Available credit counts all the cards you have: If you have one card with an $8,000 limit and one with a $6,000 limit, your total available credit is $14,000, even if you only spend $1,000 a month. With a single card, you have no unused credit cushioning the impact of your spending. The closer you get to your limit, the harder the hit on your credit score.
Sallie Krawcheck, a former Wall Street executive and the founder and CEO of Ellevest, says paying down high-interest debt should always be prioritised, even above building an emergency fund.
She explained the maths in an article on Ellevest:
“Say you have $5,000 of credit card debt at an 18% interest rate. Say you happen upon $5,000 of money. If you take some of the advice out there, and split the use of that $5,000 (half to establish an emergency fund, half to pay down credit card debt), you still have $2,500 of credit card debt and $2,500 of money sitting in cash.

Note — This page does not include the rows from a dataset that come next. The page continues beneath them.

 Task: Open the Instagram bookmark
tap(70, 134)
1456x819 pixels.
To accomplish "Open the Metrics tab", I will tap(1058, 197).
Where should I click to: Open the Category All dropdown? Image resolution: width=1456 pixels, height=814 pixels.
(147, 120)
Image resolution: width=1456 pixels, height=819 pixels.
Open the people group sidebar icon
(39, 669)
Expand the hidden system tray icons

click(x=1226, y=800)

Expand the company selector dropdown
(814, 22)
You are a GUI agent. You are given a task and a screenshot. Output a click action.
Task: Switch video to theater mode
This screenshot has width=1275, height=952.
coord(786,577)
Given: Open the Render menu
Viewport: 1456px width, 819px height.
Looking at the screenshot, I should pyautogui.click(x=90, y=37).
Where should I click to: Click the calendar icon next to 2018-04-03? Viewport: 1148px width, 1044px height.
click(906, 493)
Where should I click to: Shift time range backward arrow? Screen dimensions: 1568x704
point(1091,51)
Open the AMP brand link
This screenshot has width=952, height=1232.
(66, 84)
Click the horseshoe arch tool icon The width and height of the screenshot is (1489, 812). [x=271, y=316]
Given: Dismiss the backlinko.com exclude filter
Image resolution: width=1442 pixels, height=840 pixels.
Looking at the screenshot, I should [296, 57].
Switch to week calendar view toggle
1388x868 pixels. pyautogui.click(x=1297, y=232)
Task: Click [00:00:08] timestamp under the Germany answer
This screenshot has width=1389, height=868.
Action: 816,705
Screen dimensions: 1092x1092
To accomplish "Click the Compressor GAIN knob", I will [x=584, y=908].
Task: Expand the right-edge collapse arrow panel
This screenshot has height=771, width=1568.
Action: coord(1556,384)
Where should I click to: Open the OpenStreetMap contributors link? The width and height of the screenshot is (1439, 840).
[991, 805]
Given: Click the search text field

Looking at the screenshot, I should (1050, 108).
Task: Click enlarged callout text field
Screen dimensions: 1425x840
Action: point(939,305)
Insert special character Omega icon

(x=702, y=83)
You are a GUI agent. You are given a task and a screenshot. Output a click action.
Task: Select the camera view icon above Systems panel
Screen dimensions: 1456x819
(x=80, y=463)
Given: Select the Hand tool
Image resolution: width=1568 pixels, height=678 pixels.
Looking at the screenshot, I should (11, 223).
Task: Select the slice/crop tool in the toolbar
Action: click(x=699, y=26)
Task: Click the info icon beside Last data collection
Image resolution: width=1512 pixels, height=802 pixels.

“The $2,500 of credit card debt at an 18% interest rate costs you $450 a year. The emergency fund earns almost nothing in interest. So you’re out $450.”
Bottom line: You’ll save more paying off the debt than you’d earn if you invested it, whether in a high-yield savings account or the stock market.
Business Insider’s Libby Kane has written, edited, and read hundreds, maybe thousands, of stories about money during her career, and says she’s learned that “the best, most critical first step you can take to improve your finances is to track your spending.”
Keeping tabs on where your money is going, whether fixed expenses like rent or mortgage payments and transportation costs or discretionary spending like dining out and travel, is a crucial part of mastering your money.
Setting up a spreadsheet can help you make cuts where necessary and even set you on a path to early retirement, if that’s what you’re after.
“Whether you owe money to the tax man at the end of the year or not, it’s always a smart move to file your taxes,” Kobliner advises.
And be aware that you can save money on taxes by taking advantage of deductions, or the specific expenses you’re allowed to take out of your income before calculating your owed taxes.
You can also itemise deductions to maximise your savings by listing specific deductions, including expenses for housing costs like mortgage interest or property taxes, and charitable donations.
And if you don’t file your taxes? You could pay a penalty fee plus interest on the money you owe, and lose ground on your credit report, among a host of other financial consequences.
When bestselling author and motivational speaker Tony Robbins asked billionaire Warren Buffett a few years ago, “What made you the wealthiest man in the world?” Buffett replied, “Three things: Living in America for the great opportunities, having good genes so I lived a long time, and compound interest.”
“The biggest thing about making money is time,” the investor, who’s now worth more than $US76 billion, said in a recent HBO documentary about his life. “You don’t have to be particularly smart, you just have to be patient.”
In his latest letter to Berkshire Hathaway shareholders, Buffett announced that he was on his way to winning a $US1 million bet he made in 2007 that his investment in an S&P 500 index fund would outperform five hedge funds over a decade.